- What this task involves:
Revise the entries below, replacing every occurrence of "computer-use agent" with "desktop automation agent" and leaving everything else unchanged.

- Recorded data:

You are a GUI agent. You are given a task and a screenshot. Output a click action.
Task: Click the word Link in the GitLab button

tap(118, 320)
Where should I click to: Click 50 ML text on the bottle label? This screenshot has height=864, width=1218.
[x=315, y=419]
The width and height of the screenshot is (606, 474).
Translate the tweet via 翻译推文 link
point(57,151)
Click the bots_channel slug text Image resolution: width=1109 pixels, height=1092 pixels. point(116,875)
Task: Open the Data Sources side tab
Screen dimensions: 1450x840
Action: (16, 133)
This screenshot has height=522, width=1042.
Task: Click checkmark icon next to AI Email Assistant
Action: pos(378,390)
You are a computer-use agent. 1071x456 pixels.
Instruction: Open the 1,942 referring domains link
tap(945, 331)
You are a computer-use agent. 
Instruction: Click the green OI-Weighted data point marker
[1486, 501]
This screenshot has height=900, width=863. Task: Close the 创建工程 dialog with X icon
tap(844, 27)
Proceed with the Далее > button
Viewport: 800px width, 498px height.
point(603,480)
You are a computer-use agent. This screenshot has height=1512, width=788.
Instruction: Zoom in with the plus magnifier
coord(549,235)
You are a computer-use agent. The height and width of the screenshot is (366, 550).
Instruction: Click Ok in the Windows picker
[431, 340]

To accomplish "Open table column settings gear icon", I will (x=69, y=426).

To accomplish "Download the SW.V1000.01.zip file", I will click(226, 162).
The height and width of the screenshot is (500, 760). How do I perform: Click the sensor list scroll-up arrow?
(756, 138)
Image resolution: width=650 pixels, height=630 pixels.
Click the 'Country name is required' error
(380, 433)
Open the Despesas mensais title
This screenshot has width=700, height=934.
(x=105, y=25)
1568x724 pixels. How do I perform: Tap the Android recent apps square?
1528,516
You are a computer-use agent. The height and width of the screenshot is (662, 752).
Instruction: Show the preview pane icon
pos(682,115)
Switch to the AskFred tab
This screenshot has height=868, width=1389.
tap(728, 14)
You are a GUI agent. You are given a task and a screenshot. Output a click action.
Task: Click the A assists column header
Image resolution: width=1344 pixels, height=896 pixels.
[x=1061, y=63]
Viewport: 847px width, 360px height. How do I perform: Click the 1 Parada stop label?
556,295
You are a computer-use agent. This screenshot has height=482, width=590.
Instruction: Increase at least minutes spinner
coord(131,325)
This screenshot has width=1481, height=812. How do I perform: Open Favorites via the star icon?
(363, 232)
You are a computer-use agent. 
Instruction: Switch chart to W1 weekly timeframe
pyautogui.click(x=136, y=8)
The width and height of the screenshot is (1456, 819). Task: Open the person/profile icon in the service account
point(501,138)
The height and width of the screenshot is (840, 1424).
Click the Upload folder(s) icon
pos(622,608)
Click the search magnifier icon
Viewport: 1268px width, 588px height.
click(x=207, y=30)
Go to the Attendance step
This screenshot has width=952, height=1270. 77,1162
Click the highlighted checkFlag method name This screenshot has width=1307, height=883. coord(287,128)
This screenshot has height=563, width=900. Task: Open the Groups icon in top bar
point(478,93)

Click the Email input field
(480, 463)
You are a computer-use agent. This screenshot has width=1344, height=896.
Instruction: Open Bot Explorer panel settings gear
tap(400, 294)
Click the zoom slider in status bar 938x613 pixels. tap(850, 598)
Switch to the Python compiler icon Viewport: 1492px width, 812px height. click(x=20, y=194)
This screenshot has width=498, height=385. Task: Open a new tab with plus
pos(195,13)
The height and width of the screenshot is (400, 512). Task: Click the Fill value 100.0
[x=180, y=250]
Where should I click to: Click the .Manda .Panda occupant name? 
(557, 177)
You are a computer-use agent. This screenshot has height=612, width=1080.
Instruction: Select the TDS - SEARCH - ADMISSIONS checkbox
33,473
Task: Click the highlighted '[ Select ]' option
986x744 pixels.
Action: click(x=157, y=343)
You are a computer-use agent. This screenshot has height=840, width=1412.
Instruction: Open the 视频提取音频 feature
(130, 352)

- Output for this task:
You are a GUI agent. You are given a task and a screenshot. Output a click action.
Task: Click the word Link in the GitLab button

tap(118, 320)
Where should I click to: Click 50 ML text on the bottle label? This screenshot has height=864, width=1218.
[x=315, y=419]
The width and height of the screenshot is (606, 474).
Translate the tweet via 翻译推文 link
point(57,151)
Click the bots_channel slug text Image resolution: width=1109 pixels, height=1092 pixels. point(116,875)
Task: Open the Data Sources side tab
Screen dimensions: 1450x840
Action: (16, 133)
This screenshot has height=522, width=1042.
Task: Click checkmark icon next to AI Email Assistant
Action: pos(378,390)
You are a desktop automation agent. 1071x456 pixels.
Instruction: Open the 1,942 referring domains link
tap(945, 331)
You are a desktop automation agent. 
Instruction: Click the green OI-Weighted data point marker
[1486, 501]
This screenshot has height=900, width=863. Task: Close the 创建工程 dialog with X icon
tap(844, 27)
Proceed with the Далее > button
Viewport: 800px width, 498px height.
point(603,480)
You are a desktop automation agent. This screenshot has height=1512, width=788.
Instruction: Zoom in with the plus magnifier
coord(549,235)
You are a desktop automation agent. The height and width of the screenshot is (366, 550).
Instruction: Click Ok in the Windows picker
[431, 340]

To accomplish "Open table column settings gear icon", I will (x=69, y=426).

To accomplish "Download the SW.V1000.01.zip file", I will click(226, 162).
The height and width of the screenshot is (500, 760). How do I perform: Click the sensor list scroll-up arrow?
(756, 138)
Image resolution: width=650 pixels, height=630 pixels.
Click the 'Country name is required' error
(380, 433)
Open the Despesas mensais title
This screenshot has width=700, height=934.
(x=105, y=25)
1568x724 pixels. How do I perform: Tap the Android recent apps square?
1528,516
You are a desktop automation agent. The height and width of the screenshot is (662, 752).
Instruction: Show the preview pane icon
pos(682,115)
Switch to the AskFred tab
This screenshot has height=868, width=1389.
tap(728, 14)
You are a GUI agent. You are given a task and a screenshot. Output a click action.
Task: Click the A assists column header
Image resolution: width=1344 pixels, height=896 pixels.
[x=1061, y=63]
Viewport: 847px width, 360px height. How do I perform: Click the 1 Parada stop label?
556,295
You are a desktop automation agent. This screenshot has height=482, width=590.
Instruction: Increase at least minutes spinner
coord(131,325)
This screenshot has width=1481, height=812. How do I perform: Open Favorites via the star icon?
(363, 232)
You are a desktop automation agent. 
Instruction: Switch chart to W1 weekly timeframe
pyautogui.click(x=136, y=8)
The width and height of the screenshot is (1456, 819). Task: Open the person/profile icon in the service account
point(501,138)
The height and width of the screenshot is (840, 1424).
Click the Upload folder(s) icon
pos(622,608)
Click the search magnifier icon
Viewport: 1268px width, 588px height.
click(x=207, y=30)
Go to the Attendance step
This screenshot has width=952, height=1270. 77,1162
Click the highlighted checkFlag method name This screenshot has width=1307, height=883. coord(287,128)
This screenshot has height=563, width=900. Task: Open the Groups icon in top bar
point(478,93)

Click the Email input field
(480, 463)
You are a desktop automation agent. This screenshot has width=1344, height=896.
Instruction: Open Bot Explorer panel settings gear
tap(400, 294)
Click the zoom slider in status bar 938x613 pixels. tap(850, 598)
Switch to the Python compiler icon Viewport: 1492px width, 812px height. click(x=20, y=194)
This screenshot has width=498, height=385. Task: Open a new tab with plus
pos(195,13)
The height and width of the screenshot is (400, 512). Task: Click the Fill value 100.0
[x=180, y=250]
Where should I click to: Click the .Manda .Panda occupant name? 
(557, 177)
You are a desktop automation agent. This screenshot has height=612, width=1080.
Instruction: Select the TDS - SEARCH - ADMISSIONS checkbox
33,473
Task: Click the highlighted '[ Select ]' option
986x744 pixels.
Action: click(x=157, y=343)
You are a desktop automation agent. This screenshot has height=840, width=1412.
Instruction: Open the 视频提取音频 feature
(130, 352)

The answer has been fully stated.